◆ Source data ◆
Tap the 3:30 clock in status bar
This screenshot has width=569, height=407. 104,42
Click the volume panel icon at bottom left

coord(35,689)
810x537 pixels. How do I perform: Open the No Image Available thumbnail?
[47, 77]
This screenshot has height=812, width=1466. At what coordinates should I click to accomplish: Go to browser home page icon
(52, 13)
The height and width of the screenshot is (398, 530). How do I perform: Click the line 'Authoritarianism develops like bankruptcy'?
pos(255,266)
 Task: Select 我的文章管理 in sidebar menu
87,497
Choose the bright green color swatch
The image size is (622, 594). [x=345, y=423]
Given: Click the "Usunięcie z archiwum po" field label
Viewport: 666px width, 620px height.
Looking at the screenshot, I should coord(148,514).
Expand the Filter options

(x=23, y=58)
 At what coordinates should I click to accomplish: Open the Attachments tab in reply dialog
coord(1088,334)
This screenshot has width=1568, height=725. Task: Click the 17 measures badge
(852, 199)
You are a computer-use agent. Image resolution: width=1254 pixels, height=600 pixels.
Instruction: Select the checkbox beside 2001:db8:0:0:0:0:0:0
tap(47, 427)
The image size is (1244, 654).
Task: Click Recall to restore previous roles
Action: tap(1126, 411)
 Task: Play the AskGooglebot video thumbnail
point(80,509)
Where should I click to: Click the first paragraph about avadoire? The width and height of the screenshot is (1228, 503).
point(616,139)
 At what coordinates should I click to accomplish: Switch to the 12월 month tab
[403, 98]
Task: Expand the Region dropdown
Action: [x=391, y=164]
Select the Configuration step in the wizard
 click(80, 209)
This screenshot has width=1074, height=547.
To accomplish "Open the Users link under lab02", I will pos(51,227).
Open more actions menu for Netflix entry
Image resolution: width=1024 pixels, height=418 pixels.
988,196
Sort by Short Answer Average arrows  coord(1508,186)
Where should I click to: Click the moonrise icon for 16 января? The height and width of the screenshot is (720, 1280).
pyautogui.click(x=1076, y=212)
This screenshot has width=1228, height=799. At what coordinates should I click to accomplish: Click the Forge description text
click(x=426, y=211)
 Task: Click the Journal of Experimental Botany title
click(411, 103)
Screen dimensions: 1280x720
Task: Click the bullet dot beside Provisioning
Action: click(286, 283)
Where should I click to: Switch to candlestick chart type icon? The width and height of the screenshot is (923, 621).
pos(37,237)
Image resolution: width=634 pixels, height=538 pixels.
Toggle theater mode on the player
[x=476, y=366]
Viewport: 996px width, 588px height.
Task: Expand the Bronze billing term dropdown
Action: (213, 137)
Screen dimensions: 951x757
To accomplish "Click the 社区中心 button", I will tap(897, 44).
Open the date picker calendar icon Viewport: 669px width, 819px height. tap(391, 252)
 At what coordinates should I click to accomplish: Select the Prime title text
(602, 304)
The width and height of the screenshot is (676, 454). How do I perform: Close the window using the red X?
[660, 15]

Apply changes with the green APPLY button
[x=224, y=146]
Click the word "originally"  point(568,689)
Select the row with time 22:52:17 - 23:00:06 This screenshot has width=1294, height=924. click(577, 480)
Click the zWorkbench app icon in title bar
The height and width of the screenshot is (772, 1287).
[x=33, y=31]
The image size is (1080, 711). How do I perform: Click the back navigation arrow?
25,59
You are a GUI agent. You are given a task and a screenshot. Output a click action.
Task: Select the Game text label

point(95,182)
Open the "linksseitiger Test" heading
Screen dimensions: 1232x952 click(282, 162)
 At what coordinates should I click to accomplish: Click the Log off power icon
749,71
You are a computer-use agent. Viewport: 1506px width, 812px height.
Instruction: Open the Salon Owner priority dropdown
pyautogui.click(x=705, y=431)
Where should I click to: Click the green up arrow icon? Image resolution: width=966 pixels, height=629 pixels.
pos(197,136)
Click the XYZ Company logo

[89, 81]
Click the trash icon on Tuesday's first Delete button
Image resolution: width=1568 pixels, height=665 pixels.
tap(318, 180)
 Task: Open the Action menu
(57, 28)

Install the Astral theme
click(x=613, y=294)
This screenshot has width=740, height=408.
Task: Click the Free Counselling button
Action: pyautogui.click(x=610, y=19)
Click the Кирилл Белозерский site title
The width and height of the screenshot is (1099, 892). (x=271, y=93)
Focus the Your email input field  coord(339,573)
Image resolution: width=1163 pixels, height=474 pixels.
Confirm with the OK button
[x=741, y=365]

◆ Action item ◆
Could you reproduce the lines above, from the one that holds "Image resolution: width=1163" through the last, exactly as they stand?

◆ Solution to this problem ◆
Image resolution: width=1163 pixels, height=474 pixels.
Confirm with the OK button
[x=741, y=365]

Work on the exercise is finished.